• **PROBLEM REQUIREMENTS**
If a line below contains "pixels", count it. Report the final total and nothing more.

• **INPUT DATA**
════

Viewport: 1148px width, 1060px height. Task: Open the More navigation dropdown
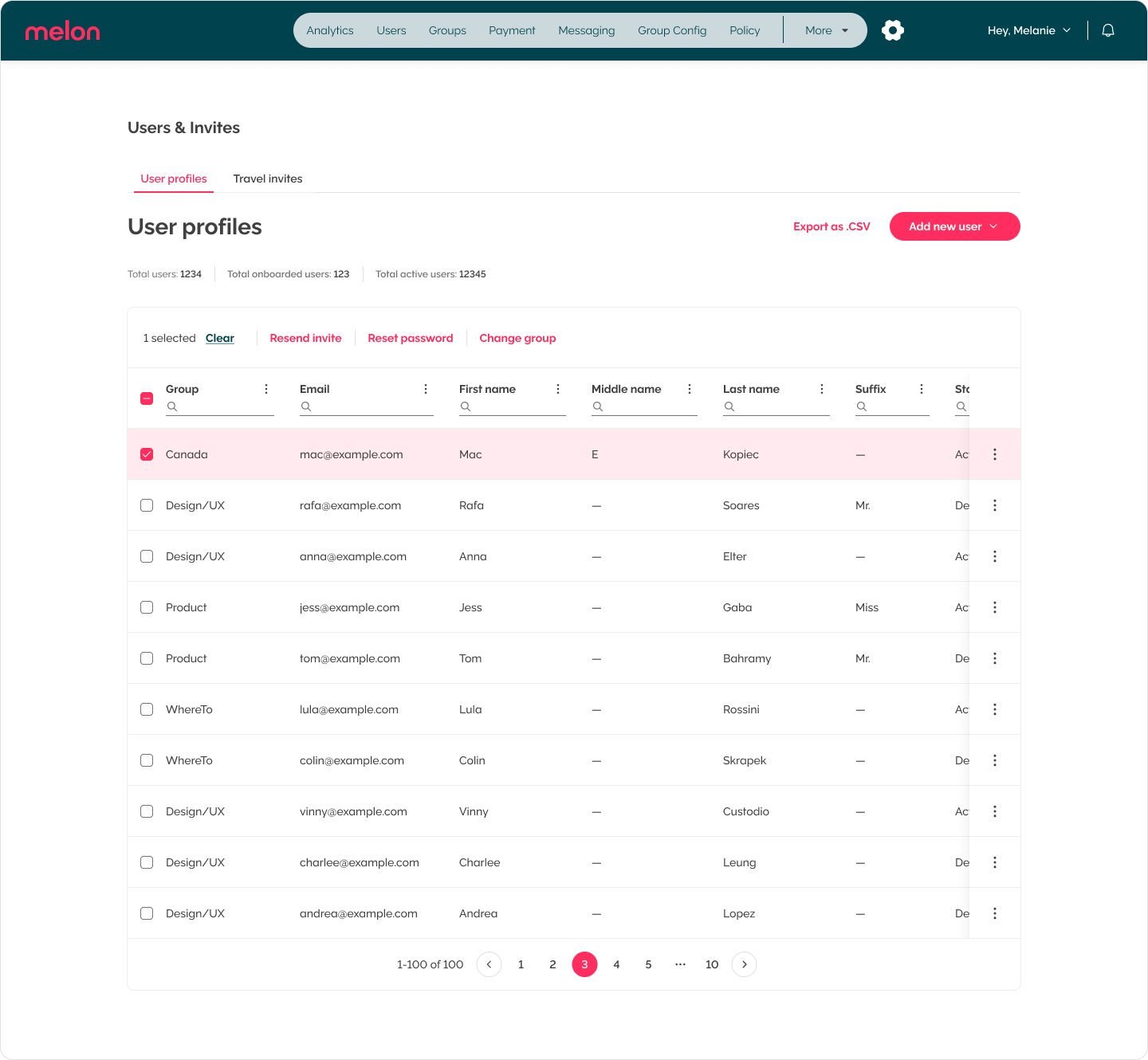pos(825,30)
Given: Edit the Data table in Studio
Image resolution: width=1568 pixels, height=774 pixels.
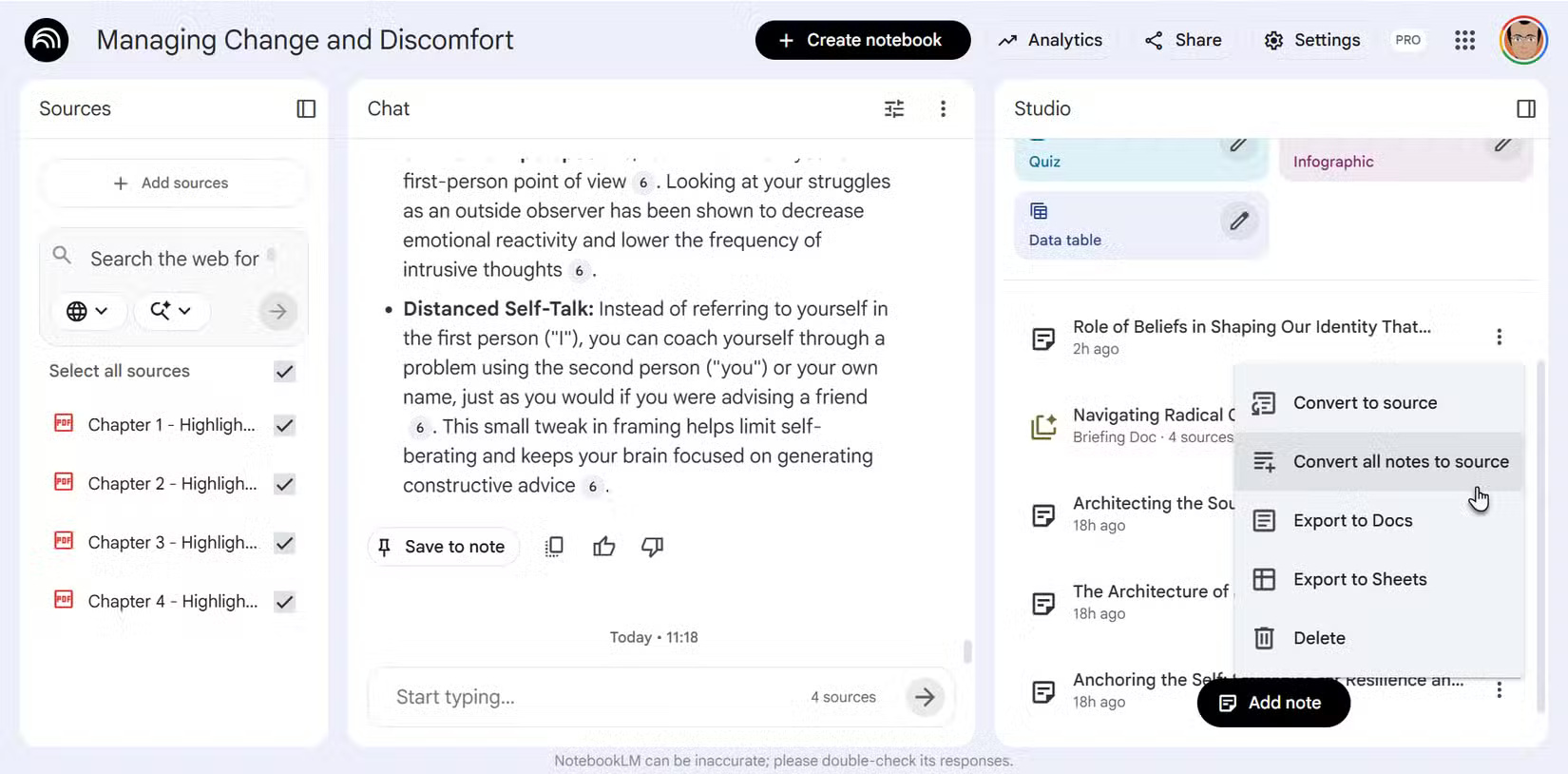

════

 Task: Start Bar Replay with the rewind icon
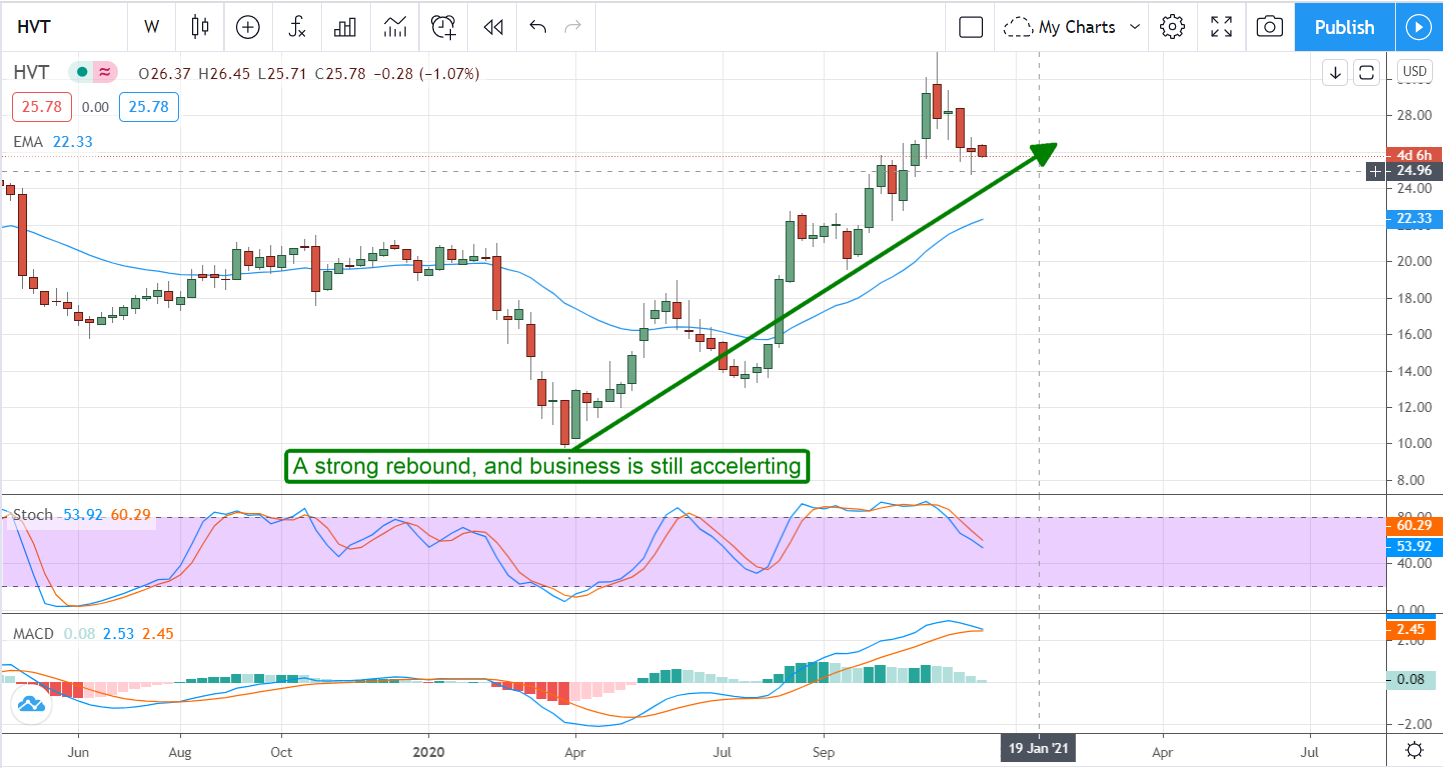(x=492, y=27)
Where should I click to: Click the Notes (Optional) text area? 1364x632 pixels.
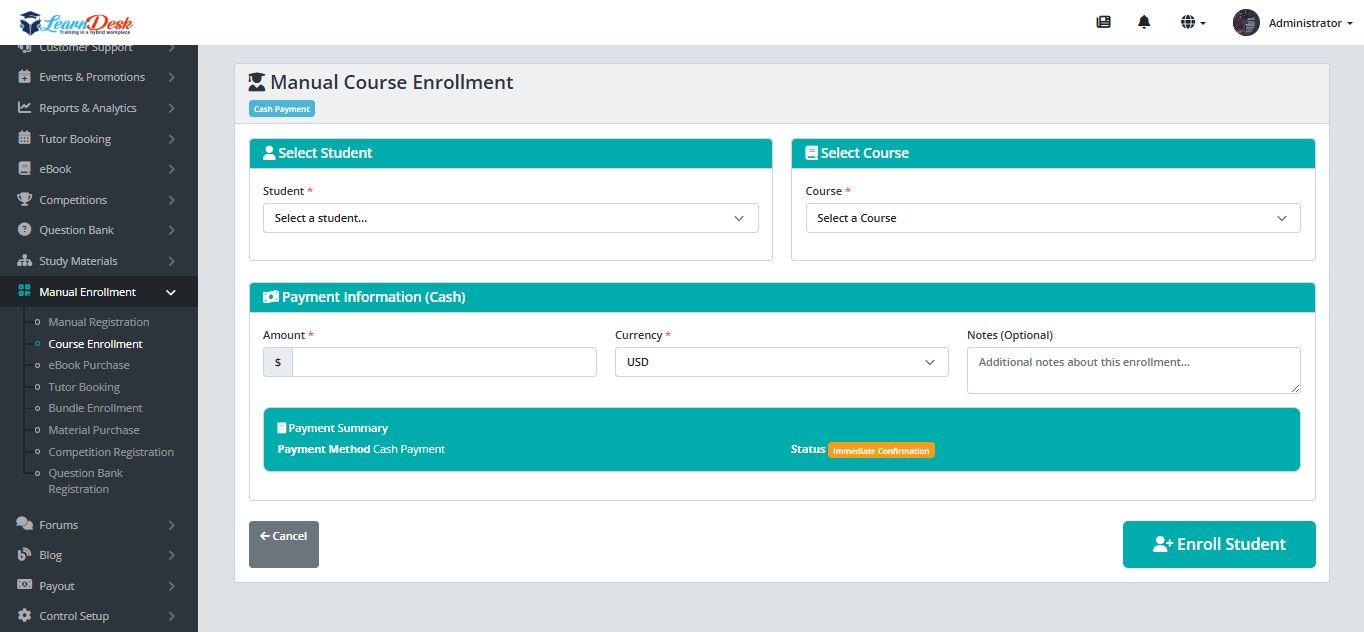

════

• **COMPLETED EXERCISE**
2